## About this task
Transcribe exactly the lines from the first line of the records through the line containing "Task: Toggle Doble cara manual checkbox", and leave out every picture.

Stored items
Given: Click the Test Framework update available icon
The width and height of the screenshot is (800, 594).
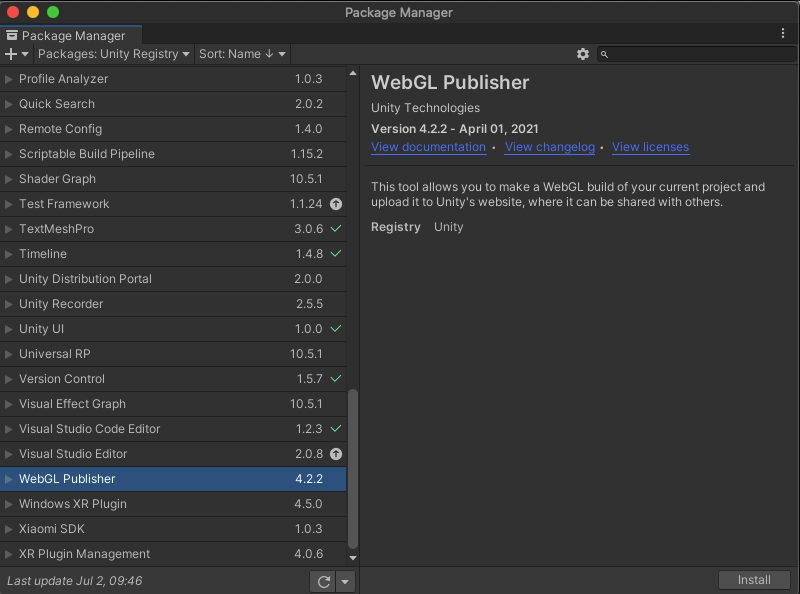Looking at the screenshot, I should 336,204.
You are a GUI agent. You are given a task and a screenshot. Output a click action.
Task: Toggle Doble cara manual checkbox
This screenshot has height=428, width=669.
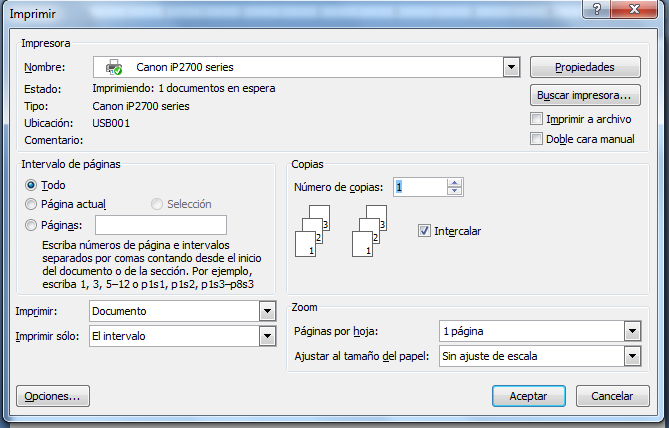pos(537,139)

## Answer area
Given: Click the Test Framework update available icon
The width and height of the screenshot is (800, 594).
Looking at the screenshot, I should 336,204.
You are a GUI agent. You are given a task and a screenshot. Output a click action.
Task: Toggle Doble cara manual checkbox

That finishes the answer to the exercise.